[Exercise] Copy out the rows below word for word, but leave out the pictures.

[Provided records]
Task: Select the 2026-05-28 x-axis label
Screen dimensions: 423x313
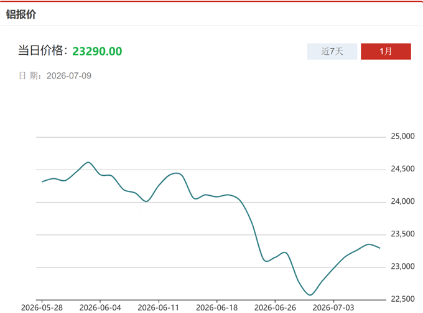Action: (x=42, y=307)
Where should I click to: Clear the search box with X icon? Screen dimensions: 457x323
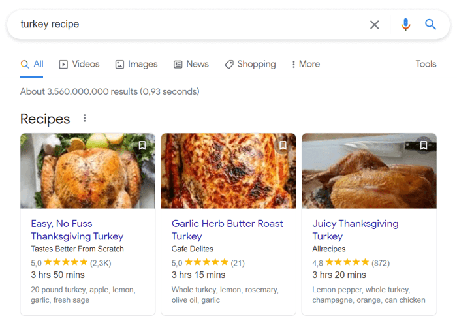(x=374, y=25)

[Written solution]
Task: Select the 2026-05-28 x-axis label
Screen dimensions: 423x313
Action: (x=42, y=307)
Where should I click to: Clear the search box with X icon? Screen dimensions: 457x323
(x=374, y=25)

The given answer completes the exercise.